Well it’s been a long time since I last wrote any entries here. What, almost a year.. time flies by when you’re having fun 
especially when you’re working a lot.
Just wanted to give a quick heads-up that I will start posting again. And what better way to celebrate that than by expanding on that buffer overflow which SVRT-Bkis found this friday.
The overflow is triggered by an overly long TITLE tag, which is later used by SaveFileAsWithFilter as a suggested file name.
The actual overflow is triggered in file_util_win.cc, here’s a snippet:
std::wstring GetDirectoryFromPath(const std::wstring& path) {
wchar_t path_buffer[MAX_PATH];
wchar_t* file_ptr = NULL;
if (GetFullPathName(path.c_str(), MAX_PATH, path_buffer, &file_ptr) == 0)
The current Proof-of-Concept exploit requires social engineering and manual interaction from the user in order to be triggered.

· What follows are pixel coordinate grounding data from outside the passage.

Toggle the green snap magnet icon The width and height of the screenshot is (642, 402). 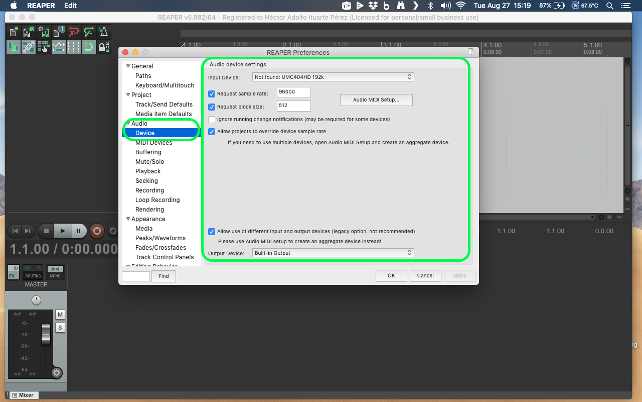(x=88, y=47)
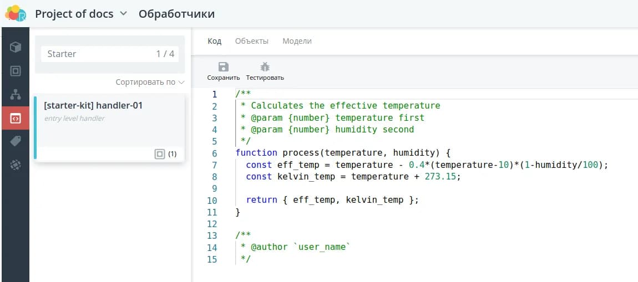This screenshot has width=638, height=282.
Task: Click the linked objects icon on handler card
Action: [x=160, y=154]
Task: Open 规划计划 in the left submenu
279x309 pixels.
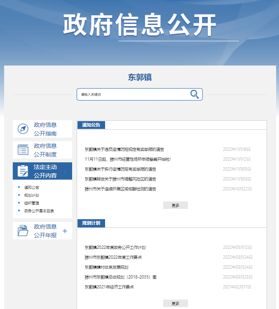Action: tap(32, 195)
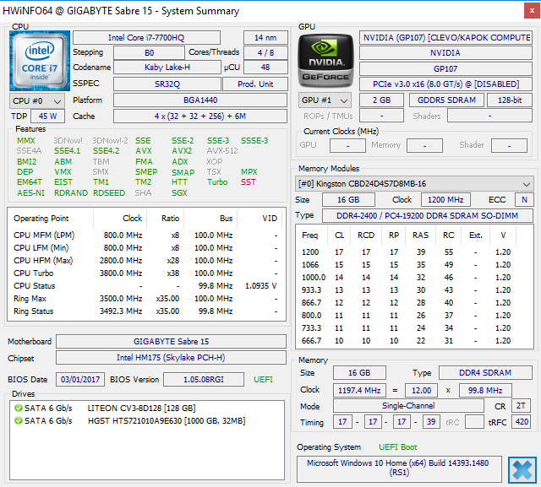
Task: Click the NVIDIA GeForce logo image
Action: pyautogui.click(x=325, y=61)
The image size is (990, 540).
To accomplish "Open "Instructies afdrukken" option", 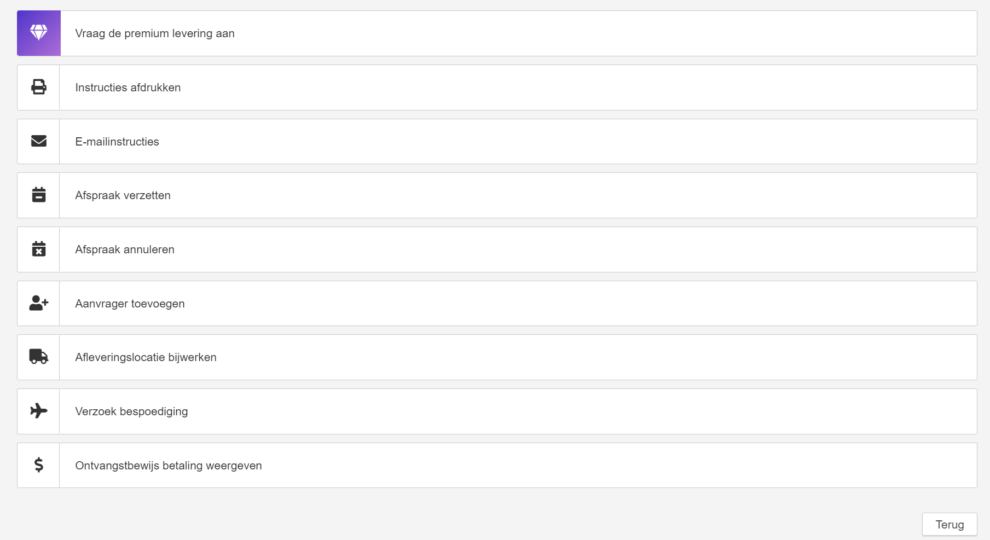I will (128, 88).

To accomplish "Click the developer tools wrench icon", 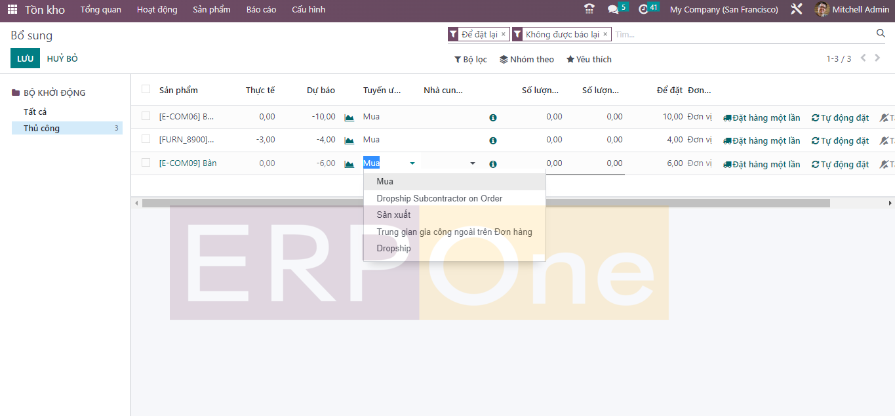I will [797, 9].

However, the GetDirectoryFromPath function is also being used elsewhere, and one of those places is in download_manager.cc, here’s a snippet:
void DownloadManager::CheckIfSuggestedPathExists(DownloadCreateInfo* info) {
DCHECK(info);// Check writability of the suggested path. If we can’t write to it, default
// to the user’s “My Documents” directory. We’ll prompt them in this case.
std::wstring path = file_util::GetDirectoryFromPath(info->suggested_path);
This code is automatically called whenever Chrome initiates a file download. The suggested_path in the DownloadCreateInfo struct can be based on different inputs, such as the URL itself. It can also be based on more specific information which will take precedence, such as the one we can specify in a Content-Disposition HTTP header. Therefor, we can automatically trigger the buffer overflow with the following HTTP headers:
Content-Type: application/x-zip-compressed
Content-Disposition: attachment; filename=”$overflowingstringiscontainedwithinthesequotes$”
With that I will go back to enjoying my Laphroaig
UPDATE:
I reported this to the Chromium project as Issue 1980.
They have confirmed that this is now fixed in Google Chrome 0.2.149.29.
I don’t see a buffer overflow in that function. GetFullPathName won’t write more than MAX_PATH characters, which is the size of the buffer.
The function fails to test the return value of GetFullPathName to see if the buffer was too small, and the documentation doesn’t specify what happens to file_ptr in this case, which means that the string length might be calculated incorrectly. However, as the string length is only passed to the wstring constructor, that can’t cause a buffer overflow either.
Am I missing something?
You’re not missing anything. The overflow itself is triggered in GetDirectoryFromPath when path.c_str() is called, but the actual corruption happens earlier.
Cheers
Thor
Hum the issue is not on the snippet code you copy past.
The diff is here : http://src.chromium.org/viewvc/chrome/branches/chrome_official_branch/src/chrome/common/win_util.cc?r1=1766&r2=1765&pathrev=1766
The code was :
// Initially populated by the file component of ’suggested_name’, this buffer
// will be written into by Windows when the user is done with the dialog box.
wchar_t file_name[MAX_PATH+1];
std::wstring file_part = file_util::GetFilenameFromPath(suggested_name);
memcpy(file_name, file_part.c_str(), (file_part.length()+1) * sizeof(wchar_t));
and becomes:
// The size of the in/out buffer in number of characters we pass to win32
// GetSaveFileName. From MSDN “The buffer must be large enough to store the
// path and file name string or strings, including the terminating NULL
// character. … The buffer should be at least 256 characters long.”.
static const size_t kMaxFilenameSize = MAX_PATH + 1;
// Initially populated by the file component of ’suggested_name’, this buffer
// will be written into by Windows when the user is done with the dialog box.
std::wstring file_part = file_util::GetFilenameFromPath(suggested_name);
wchar_t file_name[kMaxFilenameSize];
base::wclscpy(file_name, file_part.c_str(), kMaxFilenameSize);
file_part length is not trusted anymore.
It is because GetDirectoryFromPath is not restrained to a specific size. If the path is superior to MAX_PATH, GetFullPathName return the number of required chars (not 0) and then the entire string is returned.
I diff’ed the file file_util_win.cc from prior to the code fix to better understand. Trying to learn the code to start patch work. Great catch.